**RECORDS PROVIDED**:
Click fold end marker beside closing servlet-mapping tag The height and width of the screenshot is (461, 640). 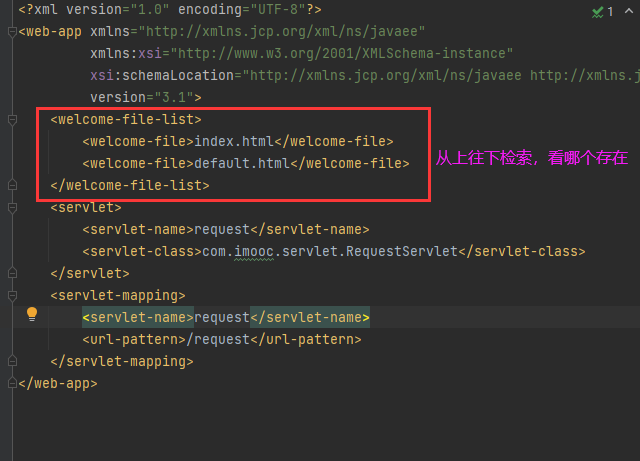pos(12,361)
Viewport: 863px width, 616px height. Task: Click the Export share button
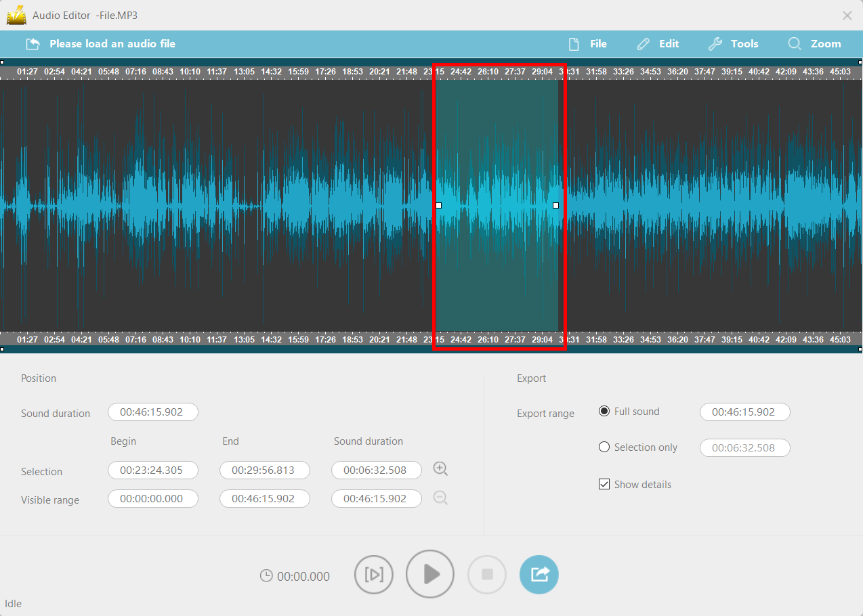click(539, 574)
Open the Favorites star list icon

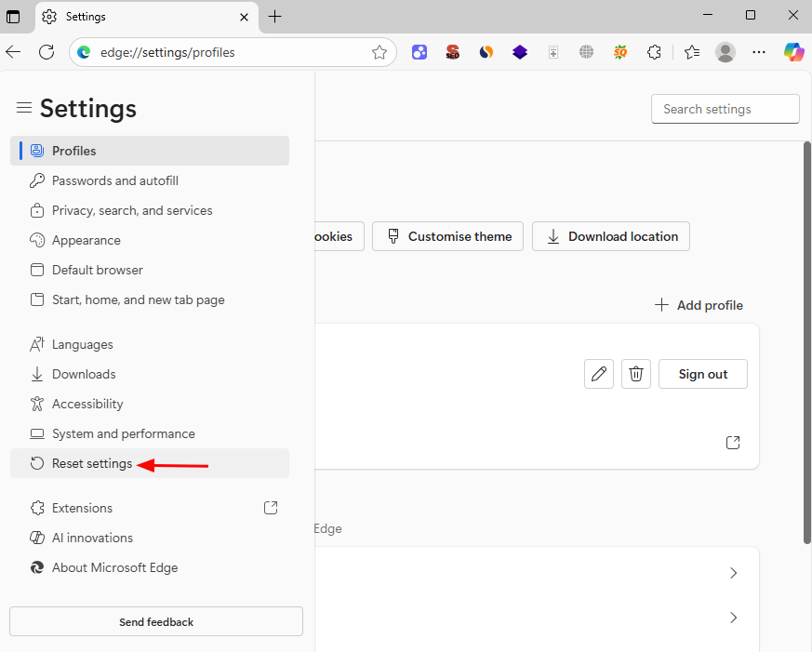[x=691, y=52]
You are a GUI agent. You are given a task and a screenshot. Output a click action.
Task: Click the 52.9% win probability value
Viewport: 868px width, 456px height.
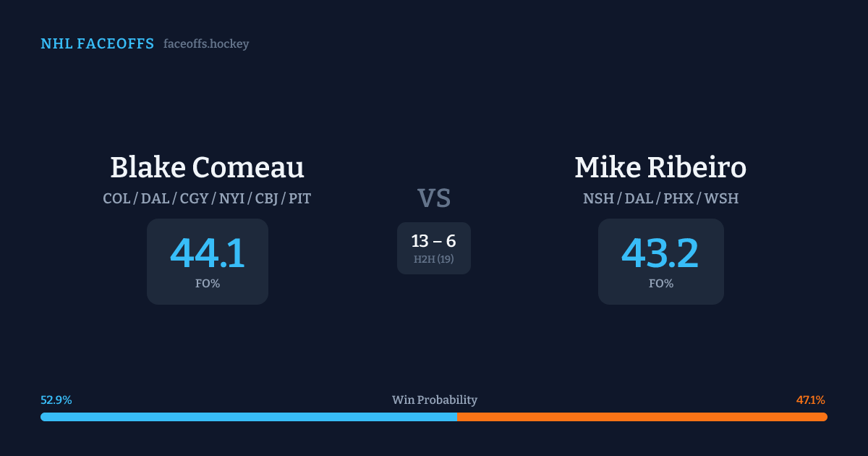[x=56, y=400]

**TASK STATEMENT**: Exclude all pictures and reproduce exactly the lines from the one containing "You are a GUI" through the final line of the entries above.

**EXPECTED ANSWER**:
You are a GUI agent. You are given a task and a screenshot. Output a click action.
Task: Click the 52.9% win probability value
Viewport: 868px width, 456px height.
[x=56, y=400]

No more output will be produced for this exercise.